Comme notre Guide nous avait prévenus, nous savions d’où viendrait le meurtrier. Au signal murmuré de Jeff – et pas avant ! –, nous avons tourné la tête et avons vu le docteur Carl Austin Weiss se détacher de la foule, s’avancer vers le sénateur et lui pousser un pistolet automatique de calibre 22 dans l’estomac. Il tira une fois. Huey, surpris, tomba en arrière, mortellement blessé. Ses gardes du corps sortirent aussitôt leurs revolvers et tuèrent l’assassin. De luisantes taches de sang commencèrent à se former ; des gens crièrent ; les gardes du corps au visage rougeaud nous repoussèrent violemment en nous disant de reculer.
— Reculez, reculez !
C’était tout. L’événement que nous étions venus voir était terminé.

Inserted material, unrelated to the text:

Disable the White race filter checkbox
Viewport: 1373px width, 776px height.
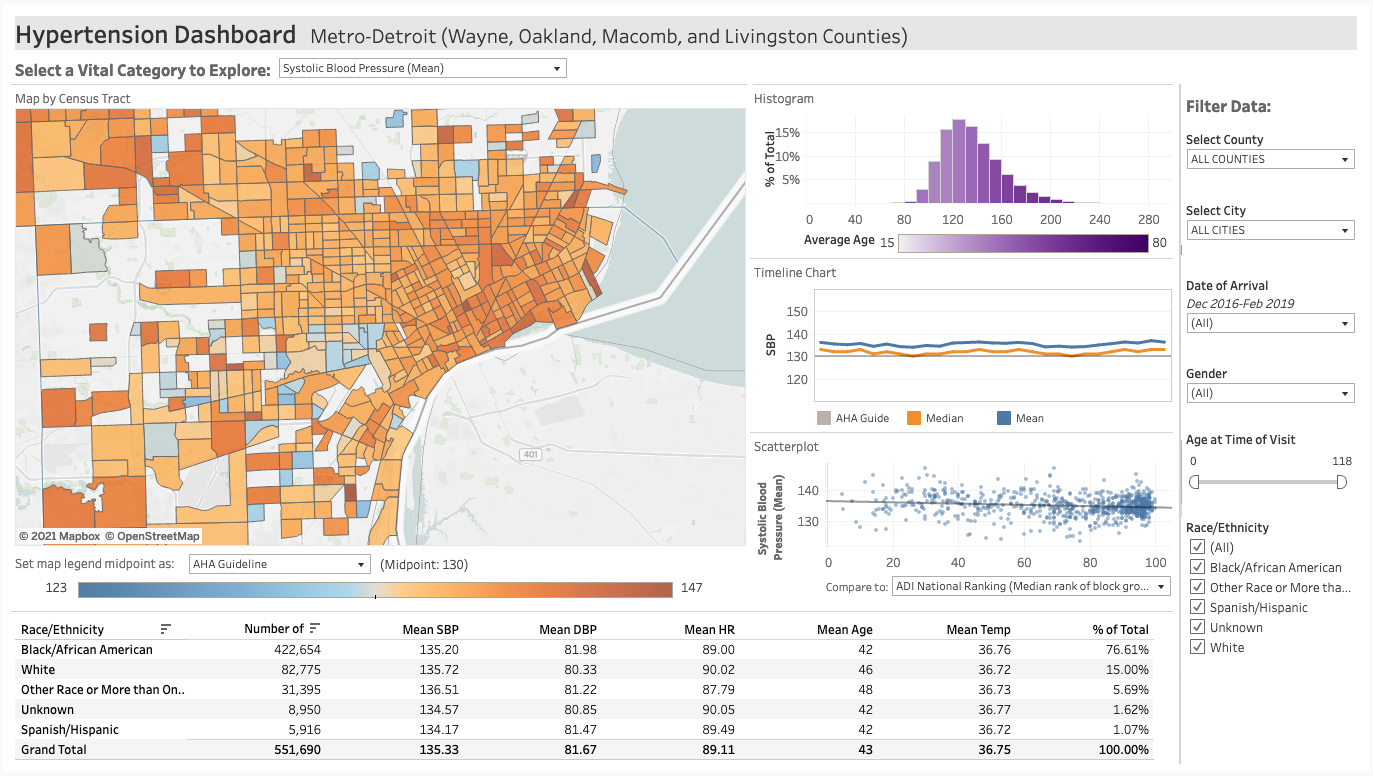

Il nous avait paru irréel, comme une scène d’histoire ancienne, une pièce en tridim assez bien réalisée mais pas très convaincante. Nous étions impressionnés par l’ingéniosité du procédé, mais pas par l’impact de l’événement.
Même quand les balles avaient sifflé, aucune ne nous avait paru vraiment réelle.
Et pourtant ces balles avaient été véritables et, si elles nous avaient touchés, nous serions devenus des morts véritables.
Et pour les deux hommes effondrés sur le sol verni du Capitole, cela avait été un événement très réel.